According to the complaint, “CW-1 (Cooperating Witness No. 1) has told investigators that in or about 2015, Center agreed to accept approximately $100,000 from CW-1 as a bribe, in exchange for which Center would designate a student (“Applicant 1”) as a recruit to the U-Texas tennis team, thereby facilitating his admission to U-Texas. Applicant 1, a resident of Los Altos Hills, California, did not play competitive tennis.”
“Cooperating Witness No. 1” is William “Rick” Singer, 58, the founder of The Edge College & Career Network LLC (also known as “The Key”), a for-profit college counseling and preparation business, and The Key Worldwide Foundation (KWF), a nonprofit corporation, the complaint alleges. Both organizations are located in Newport Beach.
Singer “admitted to law enforcement agents that between the years of approximately 2011 through 2018, clients paid him approximately $25 million – mainly funneled through the KWF charitable accounts – to bribe coaches and university administrators at elite universities nationwide,” the complaint states. “In exchange for the bribes, the coaches and administrators agreed to designate the children of these clients as recruited athletes, or some other preferred category, thereby facilitating the children's admission to the universities.”
Although the student from Los Altos Hills was not a competitive tennis player, his college application for UT indicated he played one year of the sport as a high school freshman and that he served as a manager of his high school basketball and football teams, according to the complaint.
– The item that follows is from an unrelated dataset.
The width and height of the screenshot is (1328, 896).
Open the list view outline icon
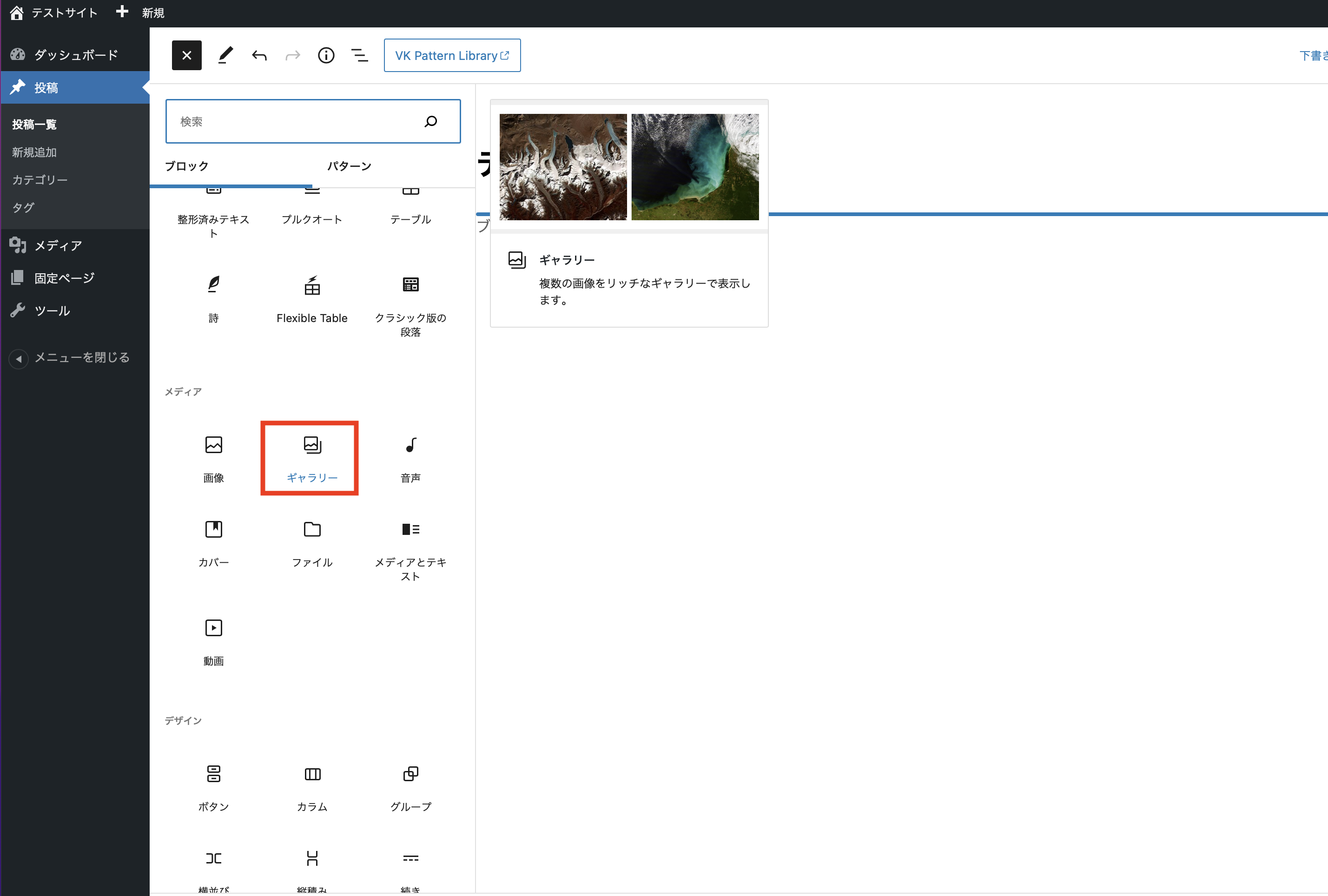pos(359,55)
The document does not mention the name of the student’s high school, but Center described it as a “very high-end school” in an email to Martin Fox, 62, president of a private tennis academy in Houston who allegedly brokered the bribe. Fox, said to have made $100,000 in the deal, faces conspiracy to commit racketeering charges.
The complaint alleges the student’s father made three successive stock donations to KWF valued at $631,564 total.
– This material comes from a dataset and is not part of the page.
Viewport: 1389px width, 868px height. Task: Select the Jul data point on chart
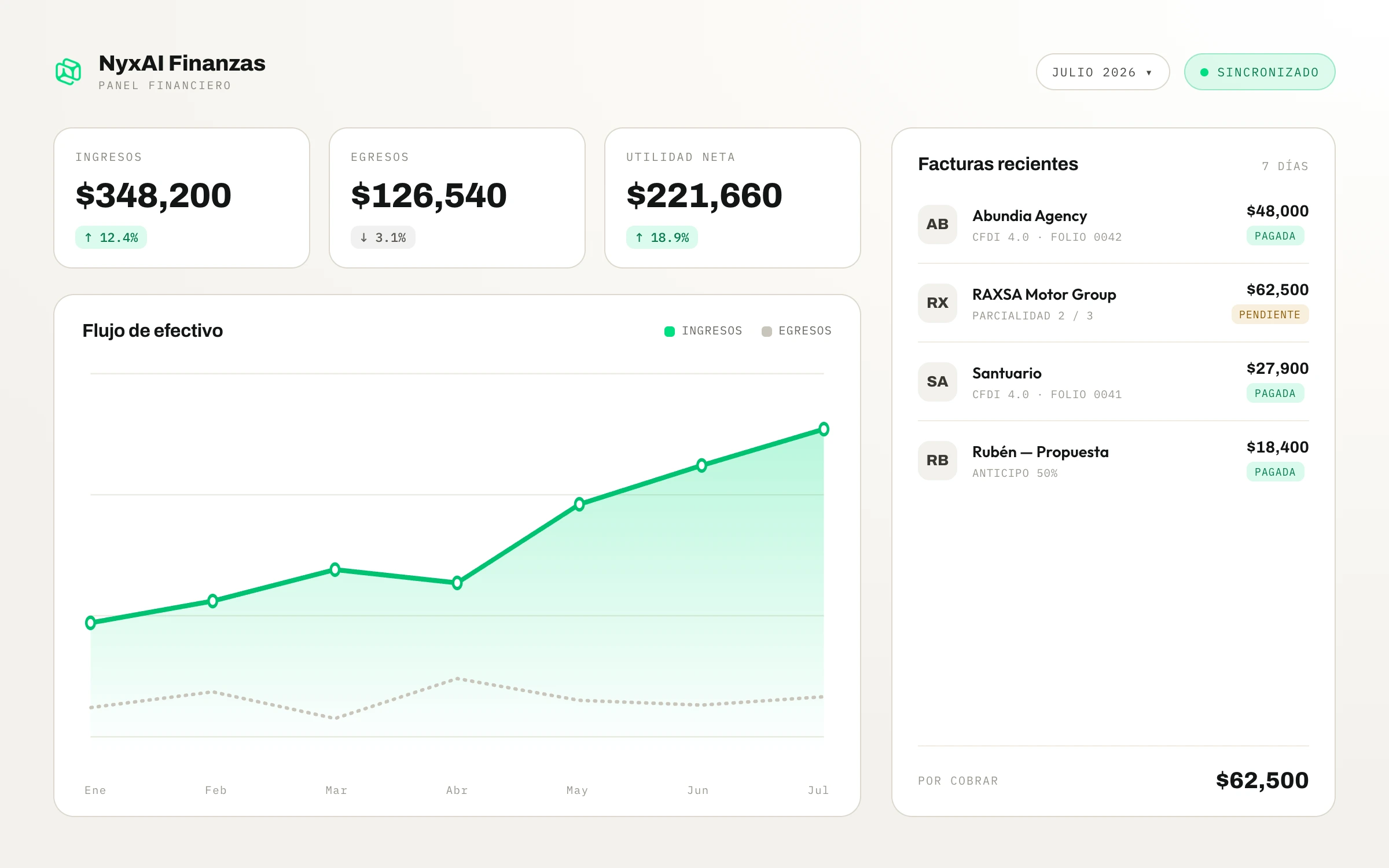pyautogui.click(x=824, y=429)

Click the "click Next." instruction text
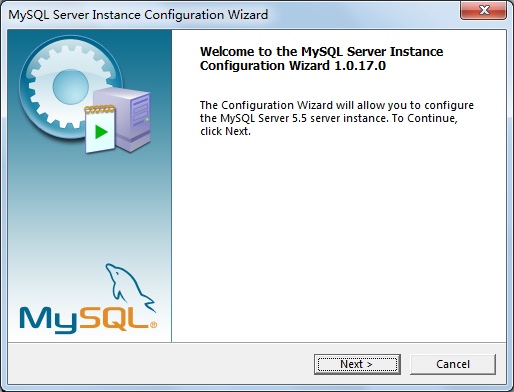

In December 2014, Center emailed the student’s application materials to an athletics department administrator at UT so the student would be coded as a student-athlete, according to the complaint. In April 2015, the college awarded the student a “books” scholarship in line with what it pays for athletes’ books, and the student and his father returned a letter of intent to play tennis. The student was subsequently added to the tennis team roster as a recruited athlete. Shortly after starting classes in September of that year, however, he voluntarily withdrew from the team and gave up his scholarship, meaning he would no longer he classified as a student-athlete.
In an October 2018 phone call between Center and Singer – recorded by law enforcement agents – Center confirmed he was paid more than $90,000 for recruiting the student from Los Altos Hills, according to the complaint.
Center, who has been placed on administrative leave, declared his innocence through his attorney but quipped to reporters as he left the U.S. Courthouse in Austin after a preliminary hearing Tuesday.
“At this point, I don’t have anything to say,” Center said, according to reporter Robert Trevino of The Daily Texan, UT’s student newspaper. “We’ll wait and see what happens. Maybe you guys can go cover the team – they’re a lot more fun to watch than I am.”
Singer agreed to plead guilty to charges of racketeering conspiracy, money laundering conspiracy, conspiracy to defraud the United States and obstruction of justice to secure leniency in the case, according to the complaint. He did so Tuesday.
The high-profile personalities charged in connection to the scandal include actress Felicity Huffman of the television show “Desperate Housewives,” actress Lori Loughlin of the “Full House” TV series and Loughlin’s husband, Mossimo Giannulli, the fashion designer behind the Mossimo clothing brand. All three have been charged with conspiracy to commit mail fraud and honest services mail fraud for allegedly paying bribes to get their children into college. The affidavit against them and 30 other defendants states Huffman paid $15,000 to KWF so Singer would arrange for her daughter’s SAT score answers to be corrected at a “controlled” testing center. It alleges Loughlin and Giannulli paid bribes totaling $500,000 in exchange for their two daughters’ recruitment to the USC crew team despite the fact that neither participated in crew.
This article will be updated as additional information becomes available.